Когда обессиленная Юлия легла рядом с Филатовым, устроившись щекой на его плече и прижавшись к нему всем телом, а он стал медленно поглаживать ее по спине, чувствуя, как она расслабляется под его ладонью, внезапно послышался сигнал мобильного телефона. Юлия лениво перегнулась через Филатова, протянула руку к столу — она оставила трубку так, чтобы, дотягиваясь до нее, не пришлось вставать, — и хрипло сказала:

— Слушаю… Вот как? И кто ж это их? В упор? Понятно. Да какой уж тут спокойной ночи… Васе не говорите, не надо его волновать. До завтра.

Она толкнула трубку по столу подальше от себя и повернулась к Юрию:

— Марабдели звонил. Он единственный знает, что Василий остался жив. Я попросила следователя обязать всех в «Склифе» говорить, что он умер, не приходя в сознание. Так вот, Юра. Час назад Боровиков и Садальский найдены мертвыми. Их кто-то застрелил.

Филатов поежился, увидев в глазах обнаженной женщины, лежавшей рядом с ним, откровенное злобное торжество.

ГЛАВА 19

Еще ни одна сходка авторитетов российской столицы не готовилась так поспешно. «Первый среди равных» московского криминалитета, уважаемый вор по кличке Мастер, в обязанности которого входило организовывать такие «совещания», за три дня провернул горы работы. Он и его помощники обзвонили около сорока авторитетных людей, заручившись их присутствием, нашли более-менее безопасное место, не слишком заметный кабак, где под предлогом празднования дня рождения «законника», которого все называли Фома, должны были собраться около сотни человек — сами авторитеты и наиболее приближенные к ним лица.

Была предупреждена милиция, заинтересованная в том, чтобы воры нашли того, кто осмелился начать новый передел. Генерал, с которым согласовывали вопрос о негласной охране сходняка, поставил только одно условие: «ниспровергателя авторитетов» сдают ментам живым или мертвым — дело ведь попало на контроль не Лужкову и даже не министру, а самому президенту страны.

Вечером в пятницу к ресторану начали подъезжать шикарные и не очень автомобили. За два часа перед этим охрана Мастера проверила кабак и прилегающую территорию на предмет террористов и взрывных устройств. Делать это загодя посчитали нецелесообразным — привлекать внимание к месту сходки было опасно.
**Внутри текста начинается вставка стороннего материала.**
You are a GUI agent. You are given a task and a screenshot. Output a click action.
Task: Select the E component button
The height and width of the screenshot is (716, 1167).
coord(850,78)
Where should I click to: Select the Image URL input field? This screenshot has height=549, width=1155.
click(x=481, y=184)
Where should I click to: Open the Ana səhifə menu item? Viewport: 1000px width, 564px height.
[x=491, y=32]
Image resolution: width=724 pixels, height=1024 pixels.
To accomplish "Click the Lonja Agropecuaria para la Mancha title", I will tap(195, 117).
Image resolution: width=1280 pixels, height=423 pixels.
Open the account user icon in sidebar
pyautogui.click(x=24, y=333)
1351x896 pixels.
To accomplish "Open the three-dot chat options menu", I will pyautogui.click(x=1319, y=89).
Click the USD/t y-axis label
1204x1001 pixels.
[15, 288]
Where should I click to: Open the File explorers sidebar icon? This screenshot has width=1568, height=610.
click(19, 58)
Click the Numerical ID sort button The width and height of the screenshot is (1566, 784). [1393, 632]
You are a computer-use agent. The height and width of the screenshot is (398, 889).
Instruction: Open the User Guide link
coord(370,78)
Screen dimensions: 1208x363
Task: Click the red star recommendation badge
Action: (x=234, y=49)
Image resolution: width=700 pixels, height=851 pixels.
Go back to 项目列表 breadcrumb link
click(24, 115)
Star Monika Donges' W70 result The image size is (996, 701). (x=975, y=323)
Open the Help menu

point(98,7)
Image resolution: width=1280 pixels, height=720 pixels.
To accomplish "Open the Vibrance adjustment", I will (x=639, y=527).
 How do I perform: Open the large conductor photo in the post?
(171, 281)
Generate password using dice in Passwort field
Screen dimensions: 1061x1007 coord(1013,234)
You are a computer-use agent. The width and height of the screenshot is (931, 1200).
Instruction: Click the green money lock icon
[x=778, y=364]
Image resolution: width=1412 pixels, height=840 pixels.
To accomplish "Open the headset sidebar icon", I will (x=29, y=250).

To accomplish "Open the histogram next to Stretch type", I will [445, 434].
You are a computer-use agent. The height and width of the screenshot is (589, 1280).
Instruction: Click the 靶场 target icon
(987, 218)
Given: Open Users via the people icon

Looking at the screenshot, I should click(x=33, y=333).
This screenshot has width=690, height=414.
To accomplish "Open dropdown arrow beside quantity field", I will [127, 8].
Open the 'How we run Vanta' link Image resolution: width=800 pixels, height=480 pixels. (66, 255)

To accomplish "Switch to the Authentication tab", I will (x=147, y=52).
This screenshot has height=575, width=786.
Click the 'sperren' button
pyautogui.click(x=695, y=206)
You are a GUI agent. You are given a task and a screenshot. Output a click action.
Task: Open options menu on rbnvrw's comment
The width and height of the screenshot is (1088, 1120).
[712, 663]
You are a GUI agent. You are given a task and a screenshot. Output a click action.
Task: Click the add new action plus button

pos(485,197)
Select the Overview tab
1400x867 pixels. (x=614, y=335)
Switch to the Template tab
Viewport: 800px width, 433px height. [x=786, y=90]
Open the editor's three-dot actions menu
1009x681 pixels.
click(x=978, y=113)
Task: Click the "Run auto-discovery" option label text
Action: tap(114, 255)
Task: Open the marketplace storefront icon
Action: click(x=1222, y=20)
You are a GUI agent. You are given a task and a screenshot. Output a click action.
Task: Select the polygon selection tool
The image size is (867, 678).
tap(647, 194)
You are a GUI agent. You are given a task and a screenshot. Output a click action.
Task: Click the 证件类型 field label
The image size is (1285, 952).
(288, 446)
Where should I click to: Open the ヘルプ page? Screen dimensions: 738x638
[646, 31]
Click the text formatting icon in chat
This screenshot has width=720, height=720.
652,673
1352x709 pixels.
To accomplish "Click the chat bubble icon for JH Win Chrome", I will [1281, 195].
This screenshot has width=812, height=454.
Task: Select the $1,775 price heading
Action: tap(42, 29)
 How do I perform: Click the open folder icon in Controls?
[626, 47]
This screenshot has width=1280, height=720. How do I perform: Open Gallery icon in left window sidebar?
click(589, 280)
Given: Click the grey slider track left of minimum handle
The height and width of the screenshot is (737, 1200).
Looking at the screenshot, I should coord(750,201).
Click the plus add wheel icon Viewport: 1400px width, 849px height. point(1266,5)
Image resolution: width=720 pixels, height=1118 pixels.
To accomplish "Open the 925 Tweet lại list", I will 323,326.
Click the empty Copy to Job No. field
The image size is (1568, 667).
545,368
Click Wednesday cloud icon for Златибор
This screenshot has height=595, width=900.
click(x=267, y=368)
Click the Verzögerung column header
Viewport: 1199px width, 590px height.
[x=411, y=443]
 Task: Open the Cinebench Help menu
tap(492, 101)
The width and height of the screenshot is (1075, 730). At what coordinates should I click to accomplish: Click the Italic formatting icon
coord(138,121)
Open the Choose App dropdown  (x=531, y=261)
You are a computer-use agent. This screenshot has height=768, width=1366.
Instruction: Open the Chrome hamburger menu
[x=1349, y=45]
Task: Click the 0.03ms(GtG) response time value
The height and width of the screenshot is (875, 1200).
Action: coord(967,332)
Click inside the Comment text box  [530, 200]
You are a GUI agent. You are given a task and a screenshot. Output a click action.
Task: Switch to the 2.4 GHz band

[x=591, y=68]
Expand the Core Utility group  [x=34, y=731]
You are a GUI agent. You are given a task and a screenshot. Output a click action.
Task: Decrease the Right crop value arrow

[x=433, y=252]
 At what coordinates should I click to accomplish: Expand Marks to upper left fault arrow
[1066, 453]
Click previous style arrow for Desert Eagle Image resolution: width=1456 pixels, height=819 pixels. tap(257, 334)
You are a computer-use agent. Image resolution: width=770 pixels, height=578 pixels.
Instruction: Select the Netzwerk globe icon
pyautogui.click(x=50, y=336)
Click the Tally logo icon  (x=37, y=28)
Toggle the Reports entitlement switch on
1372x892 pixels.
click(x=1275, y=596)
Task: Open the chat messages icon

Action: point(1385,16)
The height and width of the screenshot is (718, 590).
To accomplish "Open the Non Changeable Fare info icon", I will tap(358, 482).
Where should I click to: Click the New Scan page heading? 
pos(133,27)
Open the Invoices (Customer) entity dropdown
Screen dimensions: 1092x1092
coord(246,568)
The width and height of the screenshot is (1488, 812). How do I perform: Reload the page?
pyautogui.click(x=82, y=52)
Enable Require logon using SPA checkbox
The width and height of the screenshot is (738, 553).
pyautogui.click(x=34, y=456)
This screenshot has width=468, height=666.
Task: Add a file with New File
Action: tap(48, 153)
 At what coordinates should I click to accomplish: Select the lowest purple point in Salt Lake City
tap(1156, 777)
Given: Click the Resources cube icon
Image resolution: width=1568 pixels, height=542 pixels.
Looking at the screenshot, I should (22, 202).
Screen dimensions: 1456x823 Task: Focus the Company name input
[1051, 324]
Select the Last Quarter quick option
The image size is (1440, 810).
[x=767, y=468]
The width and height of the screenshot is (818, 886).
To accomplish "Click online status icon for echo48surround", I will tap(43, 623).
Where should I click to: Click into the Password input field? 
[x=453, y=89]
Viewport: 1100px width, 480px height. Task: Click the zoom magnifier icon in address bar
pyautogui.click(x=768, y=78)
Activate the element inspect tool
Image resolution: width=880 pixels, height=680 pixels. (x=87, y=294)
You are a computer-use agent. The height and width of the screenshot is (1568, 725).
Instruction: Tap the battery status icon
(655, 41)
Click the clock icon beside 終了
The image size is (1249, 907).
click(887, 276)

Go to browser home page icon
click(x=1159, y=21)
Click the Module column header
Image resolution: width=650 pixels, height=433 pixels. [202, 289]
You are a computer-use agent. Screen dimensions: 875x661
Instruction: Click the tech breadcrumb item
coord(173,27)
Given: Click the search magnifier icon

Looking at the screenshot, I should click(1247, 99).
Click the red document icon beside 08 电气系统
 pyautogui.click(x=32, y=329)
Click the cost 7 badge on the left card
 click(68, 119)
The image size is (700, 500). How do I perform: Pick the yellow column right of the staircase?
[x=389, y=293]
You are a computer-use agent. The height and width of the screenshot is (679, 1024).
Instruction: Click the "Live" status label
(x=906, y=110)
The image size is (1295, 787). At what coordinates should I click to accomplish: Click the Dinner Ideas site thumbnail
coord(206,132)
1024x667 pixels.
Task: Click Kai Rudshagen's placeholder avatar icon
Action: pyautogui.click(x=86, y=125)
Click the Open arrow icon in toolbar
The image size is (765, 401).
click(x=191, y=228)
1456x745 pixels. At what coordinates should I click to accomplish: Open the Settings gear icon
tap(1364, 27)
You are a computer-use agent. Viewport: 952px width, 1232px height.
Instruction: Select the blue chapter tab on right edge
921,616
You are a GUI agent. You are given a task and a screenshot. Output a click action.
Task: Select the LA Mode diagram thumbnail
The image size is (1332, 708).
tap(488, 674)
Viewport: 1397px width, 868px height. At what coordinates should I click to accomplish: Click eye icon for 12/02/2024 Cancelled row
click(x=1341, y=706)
К семи часам вечера выяснилось, что трое приглашенных на сходняк не попадут, потому что попали в морг. Все трое взорвались в собственных лимузинах, собираясь на «совещание», посвященное вопросу о том, кто и почему эти лимузины взрывает и как с этим бороться.

Убедившись в том, что глубоко эшелонированная охрана на месте, все, кто мог приехать, приехали, а столы успели накрыть, Мастер пригласил авторитетных людей в зал.

Воровской сходняк, само собой, ничем не напоминал совещание профсоюзного актива. Сперва это было действительно празднование юбилея известного вора Фомы, признанного знатока понятий, из пятидесяти лет половину просидевшего за колючей проволокой. И лишь поздравив как подобает коллегу, воры перешли к делу.

Мастер шепнул что-то на ухо своему соседу. Тот поднялся с места.

— Веди сходку, Червонец, — предложил Бухгалтер, авторитетный вор еще старой формации, получивший свое «погоняло» за скрупулезность, с которой разрабатывал в прошлом налеты на меховые склады Сибири. Теперь он столь же тщательно подсчитывал выручку от легальной торговли тем же самым мехом.

Все зашевелились, увидев, как из-за стола встает длинный сухопарый мужчина, опиравшийся на трость.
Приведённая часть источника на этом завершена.